Emile DeVito, manager of science and stewardship for the New Jersey Conservation Foundation, discussed his group's reasons for opposing the plan. According to DeVito, the New Jersey Audubon and the NJDEP have been doing small-scale projects to try and help the endangered Golden-winged warbler already, but they haven’t been very successful.
It is only recently that the proposals for Sparta Mountain have become much larger proposals, DeVito said. According to the foundation, the risks outweigh the benefits of the plan.
“The project has morphed from a Golden-winged warbler project into ‘let’s try everything on Sparta Mountain,’ and we don’t think it's the right place for that,” DeVito said. “Sparta Mountain is laced with rare species and animals that don’t need habitat manipulation, that do perfectly well — in fact thrive — and need a closed canopy. Once you start trying to do too many projects for too many species in one place, you start to run into conflict.”
Julie Somers, executive director of the New Jersey Highlands Coalition, questioned the goal of protecting the Golden-winged warbler. According to Somers, the Highlands Coalition wants to know who made a decision to manage Sparta Mountain for the Golden-winged warbler.
“Yes, there are maybe a few pairs of Golden-winged warblers still present in Sparta Mountain. But for the most part, the DEP has made it very clear in their scientific presentations that the Golden-winged warbler has moved north thanks to climate change and is not likely to return,” Somers said. “The public did not spend millions of dollars to preserve Sparta Mountain for the Golden-winged warbler.”
Somers and Elliott Ruga, policy director for the New Jersey Highlands Coalition, stressed the need to preserve Sparta Mountain to protect New Jersey’s water supply. According to Somers, the New Jersey Geological Society recently restated how many people depend on the New Jersey Highlands for their water supply: 6.2 million, up from 5.4 million, Somers said, which is 70 percent of the state's residents.
Ruga said that the water supply for more than six million people is located in the more densely populated northern half of the most densely populated state in the nation. That water supply is secured by the natural processes of the contiguous core forest of the Highlands, resulting in New Jersey having the fourth lowest cost of water in the entire nation.
“The Sparta Mountain Wildlife Management Area is an integral part of the New Jersey Highlands forest,” Ruga said. “The focus of any plan for managing these forests must be to maintain the ecological integrity of the forest, not to maintain or manage a single species or to extract a resource for its commercial value.”

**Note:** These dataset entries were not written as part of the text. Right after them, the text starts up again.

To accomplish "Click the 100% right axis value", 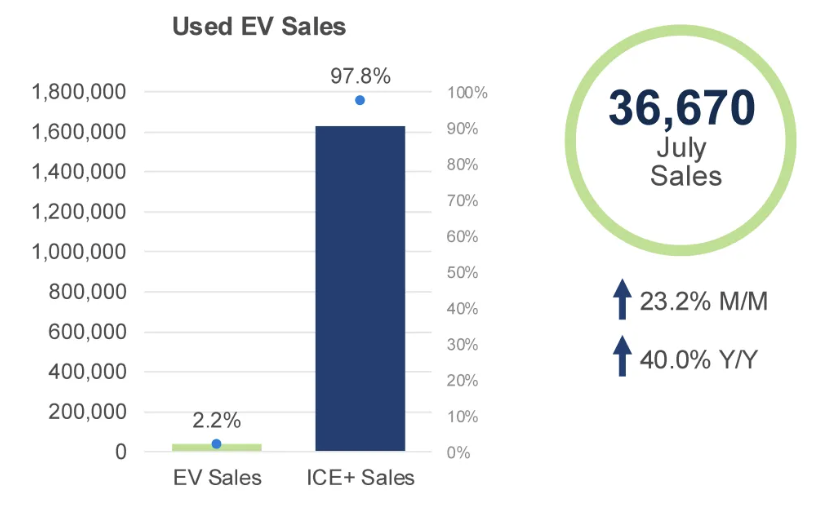I will [x=468, y=93].
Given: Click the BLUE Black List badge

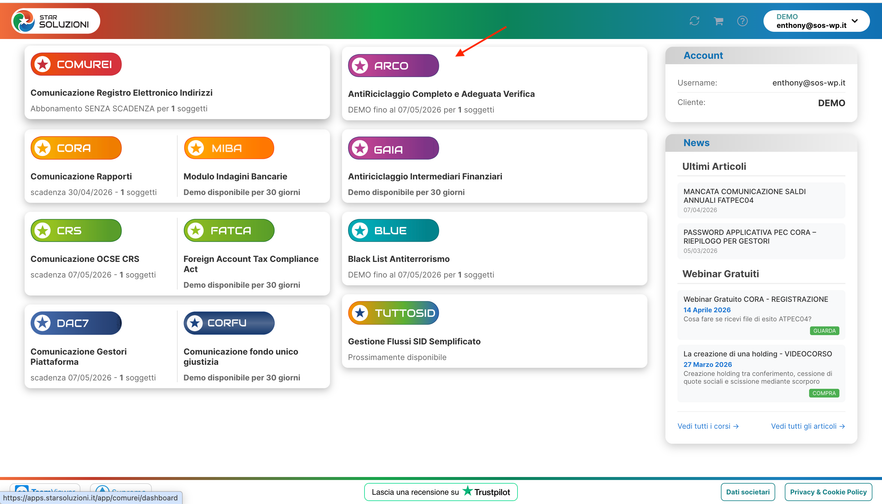Looking at the screenshot, I should (x=393, y=231).
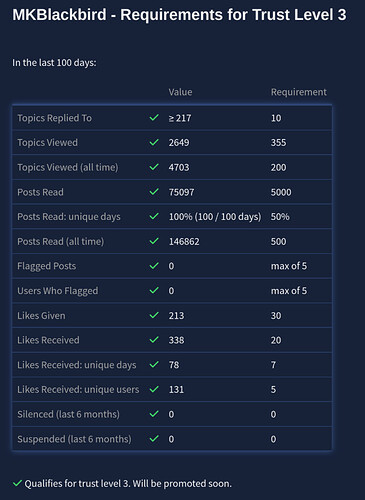This screenshot has width=365, height=500.
Task: Click the checkmark icon beside Topics Replied To
Action: tap(154, 117)
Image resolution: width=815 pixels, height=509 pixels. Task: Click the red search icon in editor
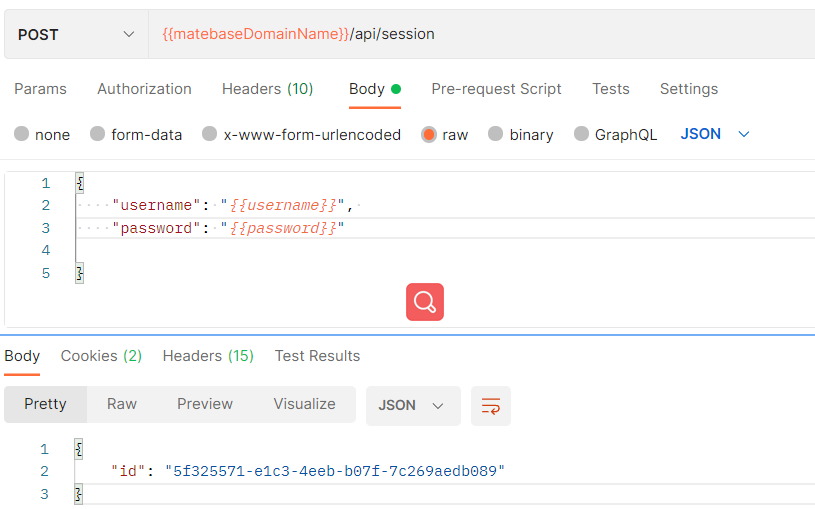[424, 302]
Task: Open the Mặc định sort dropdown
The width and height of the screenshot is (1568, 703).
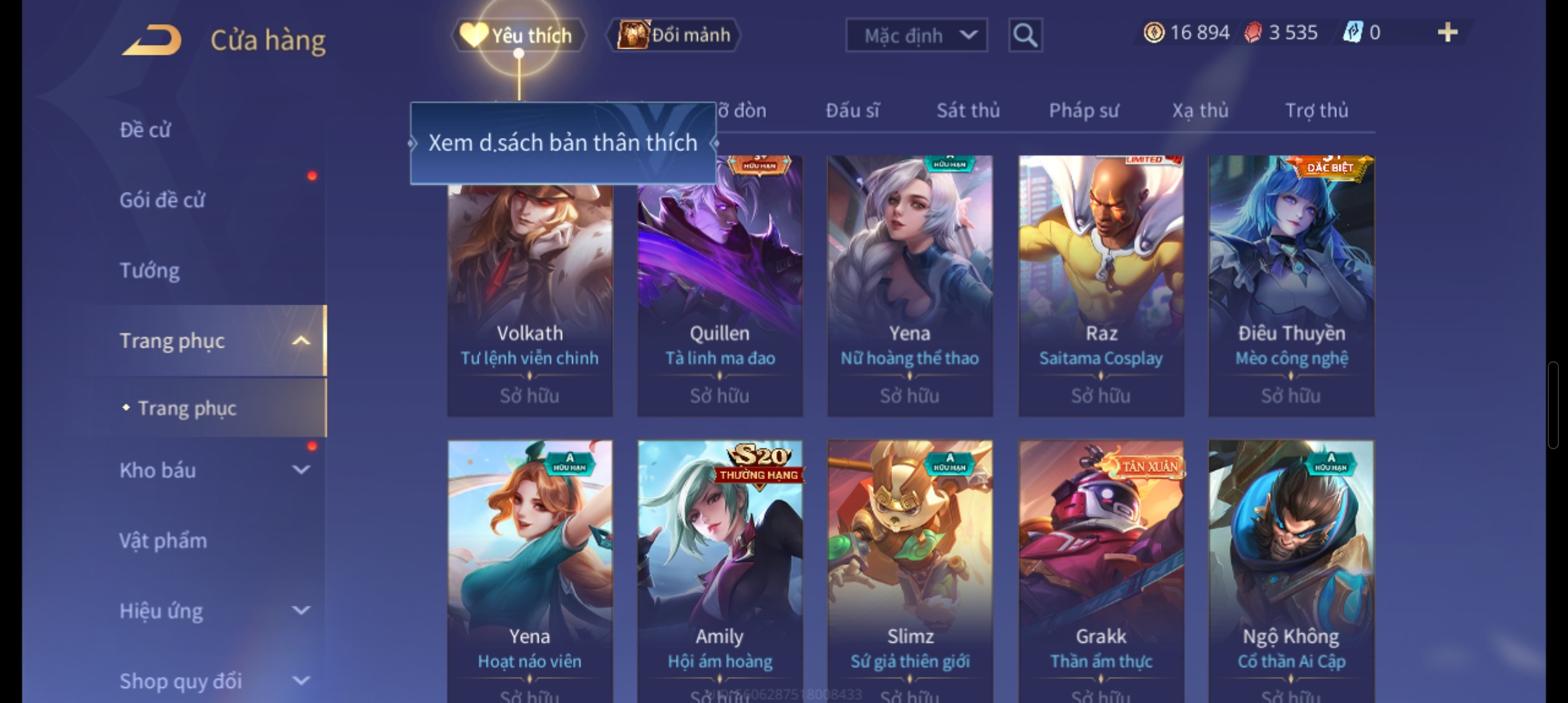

Diane Wexler, a Vernon resident and co-founder of the advocacy group North Jersey Pipeline Walkers, talked about her experience when Tennessee Gas used similar logging techniques in Vernon. According to Wexler, the forest area is now a “moonscape,” and the forest that was supposed to regenerate itself has not.
Instead, there is nothing but invasive species, she said. There is no animal life where the trees are gone and, in her mind, the Sparta Mountain plan is a plan for deforestation.
“These are our natural resources,” Wexler said. “I don’t think they’re entitled to them. We didn’t go ahead and put money into Green Acres in our taxes so that someone else could come and take our natural resources, and make profit from them.”